Is there any correlation between the pairs of random variables in {a, b, x, y} where {a,b} are the settings on both arms of the delft experiment and {x, y} are the outcomes. For the experiment, we essentially have a list of N settings pairs {a,b} and a list of N outcome pairs {x, y}, ie, a total of 4 lists of N elements. For this test, I used the raw data from the first Delft experiment, including their post-processing code which resulted N=4746 raw data items corresponding to "bell_trial_filter".
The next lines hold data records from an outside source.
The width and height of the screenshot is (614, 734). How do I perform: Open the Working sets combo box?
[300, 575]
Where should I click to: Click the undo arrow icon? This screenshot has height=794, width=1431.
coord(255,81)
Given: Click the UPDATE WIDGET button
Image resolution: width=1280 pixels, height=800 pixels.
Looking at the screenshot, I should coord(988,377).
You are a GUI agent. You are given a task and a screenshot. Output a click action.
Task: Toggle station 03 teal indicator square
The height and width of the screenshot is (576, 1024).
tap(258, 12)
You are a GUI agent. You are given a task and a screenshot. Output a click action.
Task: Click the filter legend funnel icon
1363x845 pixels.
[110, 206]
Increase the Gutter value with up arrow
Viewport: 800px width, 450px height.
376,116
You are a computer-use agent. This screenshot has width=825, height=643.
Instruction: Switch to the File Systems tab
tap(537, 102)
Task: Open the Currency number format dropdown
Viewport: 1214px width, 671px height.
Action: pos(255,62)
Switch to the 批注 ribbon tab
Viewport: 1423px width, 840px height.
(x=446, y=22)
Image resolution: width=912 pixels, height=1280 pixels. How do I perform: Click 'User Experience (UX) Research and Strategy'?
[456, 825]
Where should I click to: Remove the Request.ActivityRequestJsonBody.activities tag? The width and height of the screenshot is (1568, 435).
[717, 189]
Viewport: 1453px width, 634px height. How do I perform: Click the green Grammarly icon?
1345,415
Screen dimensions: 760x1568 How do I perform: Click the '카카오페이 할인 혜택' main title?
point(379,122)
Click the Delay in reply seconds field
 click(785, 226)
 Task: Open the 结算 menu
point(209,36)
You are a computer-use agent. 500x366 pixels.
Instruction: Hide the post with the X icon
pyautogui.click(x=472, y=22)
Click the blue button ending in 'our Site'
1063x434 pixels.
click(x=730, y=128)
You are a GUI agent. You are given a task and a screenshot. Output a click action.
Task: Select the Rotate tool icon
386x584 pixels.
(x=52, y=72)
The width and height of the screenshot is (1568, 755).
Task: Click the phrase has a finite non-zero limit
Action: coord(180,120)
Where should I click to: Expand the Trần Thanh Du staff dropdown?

To measure correlation, I used a Mutual Information test. Since the lists contain discrete elements, this was easy to do. I calculated the mutual information between pairs of the lists above (a,b), (x, y), (a,y), (b,x), (a,x), (b, y). As can be imagined, the mutual information would be very small for lists that were purportedly randomly obtained. This was indeed observed. But then the next question which arose was, how do I determined what the expected mutual information should be? For this, I calculated the probability distribution of the elements for each list in the pair being compared, and then randomly generated 10,000 pairs of similar lists with the same probability distributions, calculated the mutual information on each of the 10,000 pairs, and then calculated the percentile of the observed mutual information relative to the 10,000. As you can imagine, this is a pretty good indication of how far from expected the observed mutual information was in the experimental data.

Thus, a percentile of 100% indicates that all of the mutual information values calculated from the 10,000 randomly generated pairs, are lower than the observed mutual information, an indication that the observation is clearly correlated more than expected. Similarly, a mutual information of 0% indicates that all the randomly generated mutual information values are higher than the observed one.

...

Key takeway: The first order mutual information in x is artificially low, while the second order is higher than expected. I short, there is something strange about this experiment. Hopefully you guys have better explanation of what is going on.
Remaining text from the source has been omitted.